§ What the task asks
Starting with the opening line of the entries below, transcribe each line exactly up to and including the one that has "Пользовательское соглашение (300, 2174)"; pictures are not copied.

Collected data

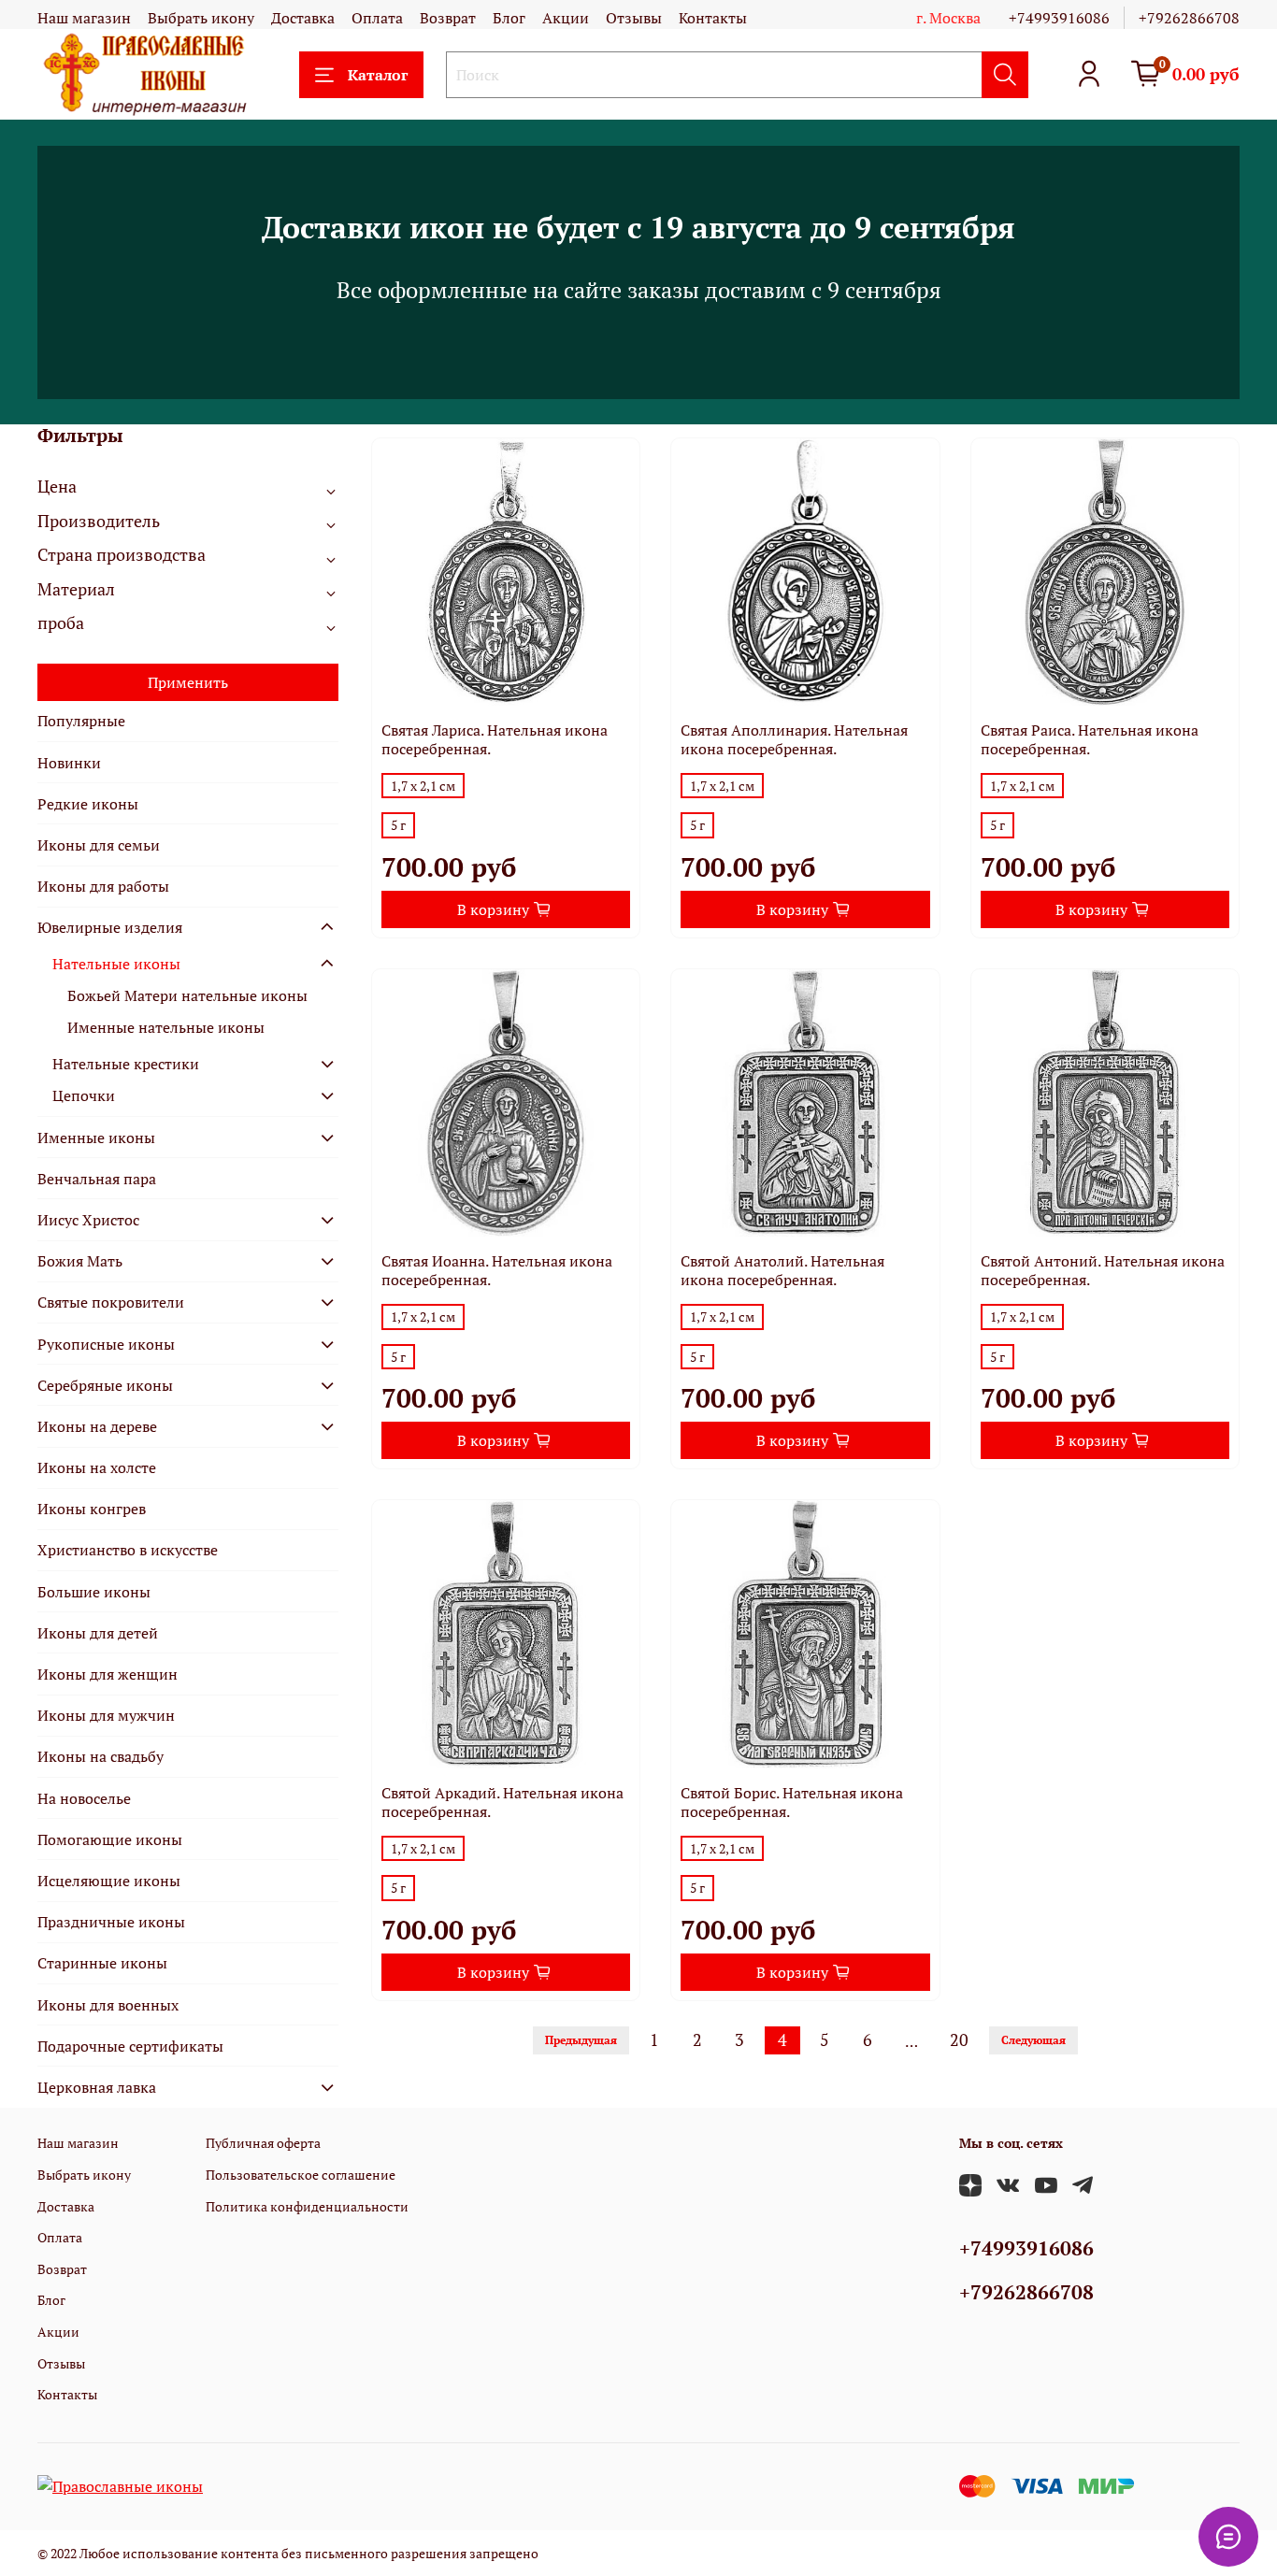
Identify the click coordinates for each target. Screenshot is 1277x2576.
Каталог (378, 74)
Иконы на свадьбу (100, 1756)
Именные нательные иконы (166, 1027)
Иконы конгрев (91, 1508)
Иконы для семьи (98, 845)
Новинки (69, 762)
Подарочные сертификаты (130, 2046)
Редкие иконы (87, 804)
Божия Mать (79, 1261)
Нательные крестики (125, 1063)
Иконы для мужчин (106, 1715)
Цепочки (83, 1095)
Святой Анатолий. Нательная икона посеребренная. (782, 1270)
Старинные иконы (102, 1963)
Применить (188, 682)
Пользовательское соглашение (300, 2174)
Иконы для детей (97, 1633)
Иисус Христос (88, 1219)
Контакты (713, 17)
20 (959, 2040)
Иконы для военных (108, 2005)
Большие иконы (94, 1591)
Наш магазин (84, 17)
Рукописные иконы (106, 1344)
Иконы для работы (103, 886)
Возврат (448, 17)
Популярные (81, 720)
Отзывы (634, 17)
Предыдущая (581, 2040)
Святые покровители (110, 1302)
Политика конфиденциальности (307, 2206)
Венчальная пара (96, 1178)
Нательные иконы (116, 963)
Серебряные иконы (105, 1385)
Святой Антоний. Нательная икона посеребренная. (1103, 1270)
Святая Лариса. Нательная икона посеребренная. (494, 739)
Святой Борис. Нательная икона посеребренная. (792, 1802)
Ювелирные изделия (109, 927)
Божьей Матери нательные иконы (187, 995)
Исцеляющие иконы (108, 1880)
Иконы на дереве (97, 1426)
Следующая (1033, 2040)
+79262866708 (1189, 17)
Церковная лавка (96, 2087)
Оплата (377, 17)
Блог (509, 17)
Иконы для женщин (107, 1674)
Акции (565, 17)
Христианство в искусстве (127, 1549)
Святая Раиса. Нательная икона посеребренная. (1089, 739)
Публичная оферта (263, 2143)
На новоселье (84, 1798)
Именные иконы (96, 1137)
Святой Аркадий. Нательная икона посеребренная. (502, 1802)
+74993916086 (1059, 17)
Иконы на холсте (96, 1467)
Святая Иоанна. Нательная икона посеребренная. (496, 1270)
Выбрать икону (201, 17)
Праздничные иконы (111, 1921)
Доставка (303, 17)
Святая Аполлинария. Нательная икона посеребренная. (794, 739)
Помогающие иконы (109, 1839)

§ Exercise solution
Identify the click coordinates for each target. Screenshot is 1277x2576.
Каталог (378, 74)
Иконы на свадьбу (100, 1756)
Именные нательные иконы (166, 1027)
Иконы конгрев (91, 1508)
Иконы для семьи (98, 845)
Новинки (69, 762)
Подарочные сертификаты (130, 2046)
Редкие иконы (87, 804)
Божия Mать (79, 1261)
Нательные крестики (125, 1063)
Иконы для мужчин (106, 1715)
Цепочки (83, 1095)
Святой Анатолий. Нательная икона посеребренная. (782, 1270)
Старинные иконы (102, 1963)
Применить (188, 682)
Пользовательское соглашение (300, 2174)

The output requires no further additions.